Transcribe exactly the line with "You are a GUI" and each line that follows it in the listing, down to the last, omitting all pictures.

□ □ □

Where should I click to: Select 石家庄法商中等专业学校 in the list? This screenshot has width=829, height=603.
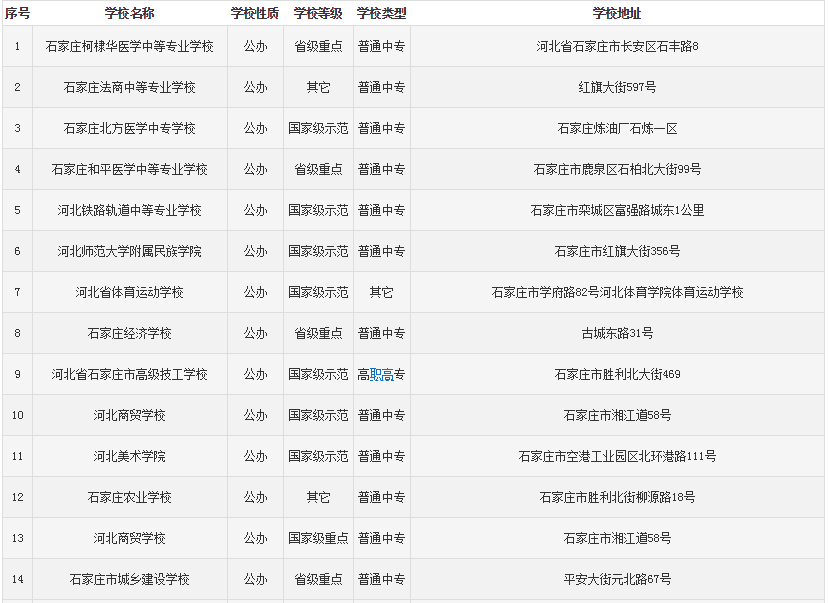pos(130,88)
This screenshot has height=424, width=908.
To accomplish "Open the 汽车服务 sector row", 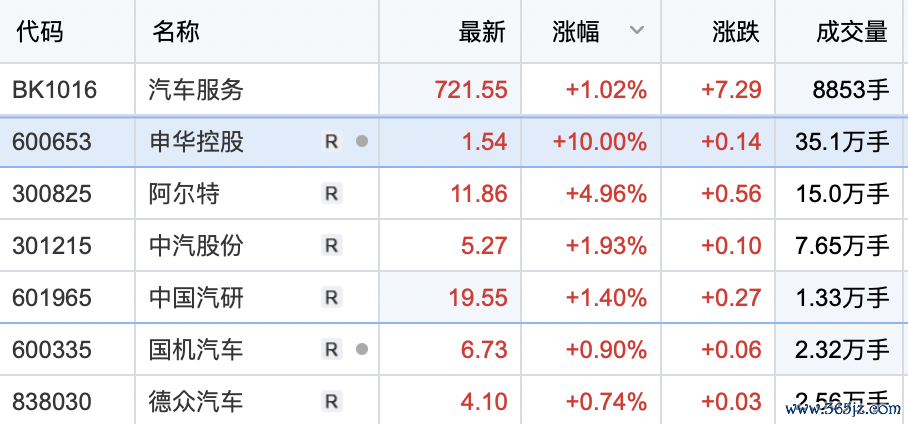I will coord(196,90).
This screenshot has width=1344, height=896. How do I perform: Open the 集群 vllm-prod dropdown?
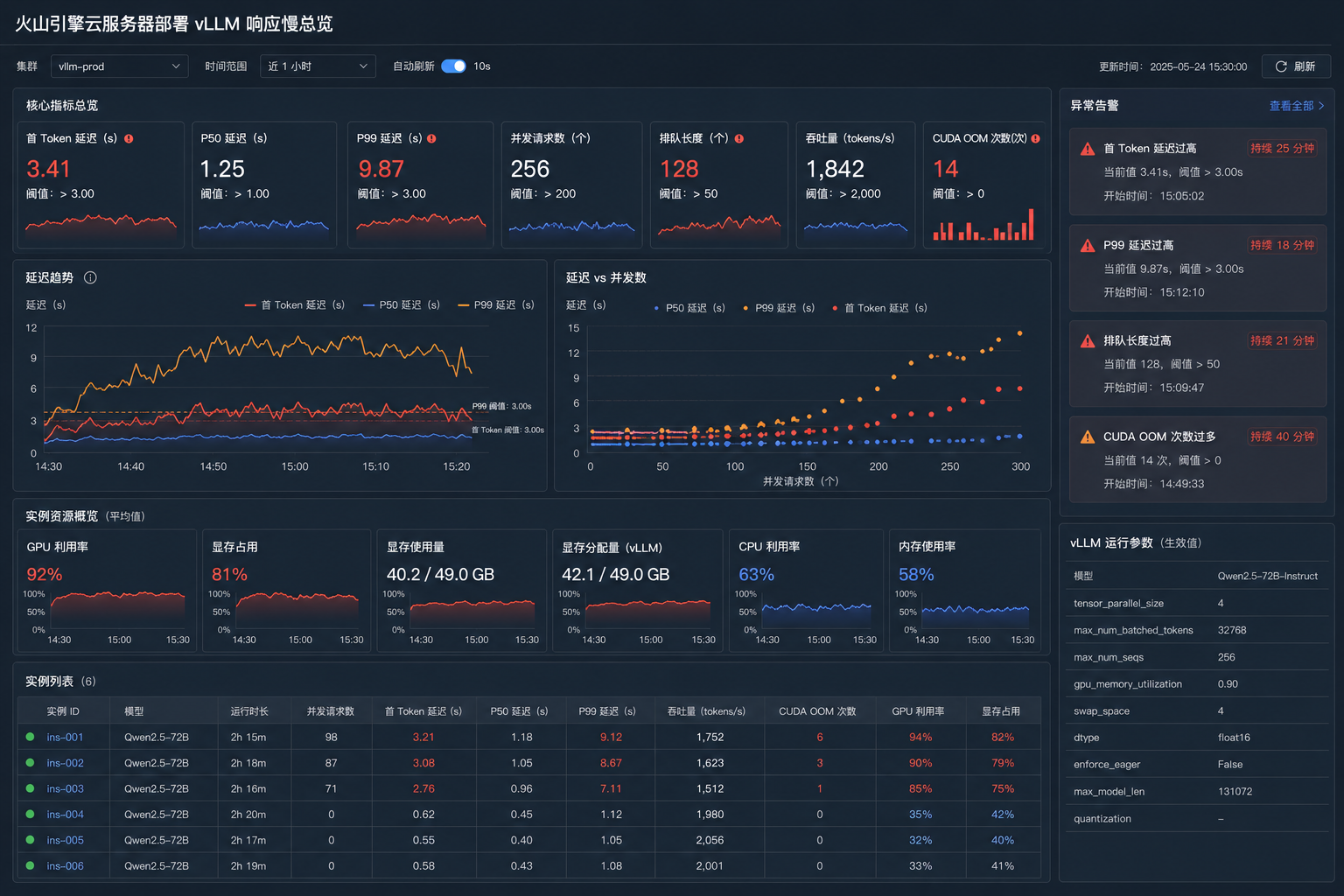(120, 66)
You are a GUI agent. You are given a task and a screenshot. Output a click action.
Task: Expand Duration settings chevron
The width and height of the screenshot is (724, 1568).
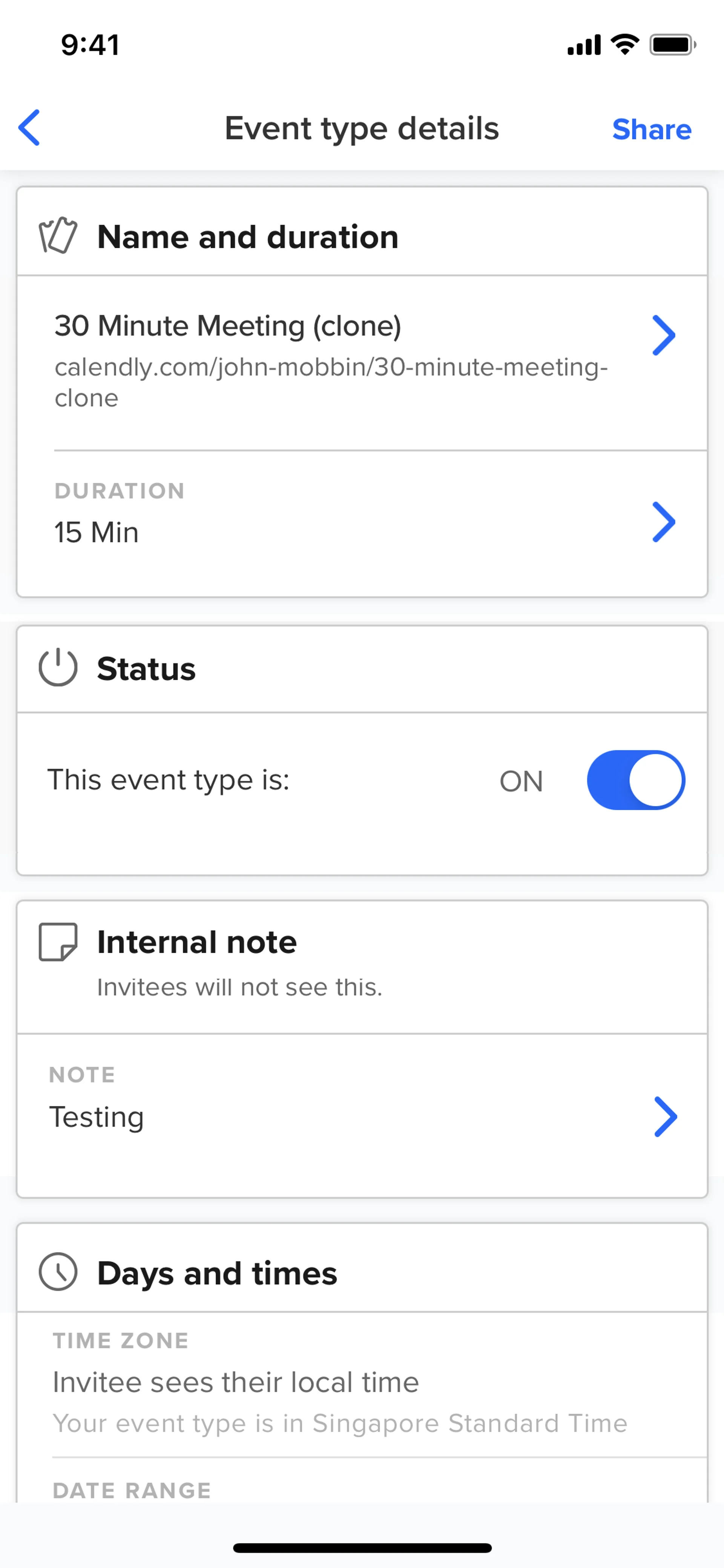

□ □ □

> [SOLVED PROBLEM]:
You are a GUI agent. You are given a task and a screenshot. Output a click action.
Task: Expand Duration settings chevron
The width and height of the screenshot is (724, 1568).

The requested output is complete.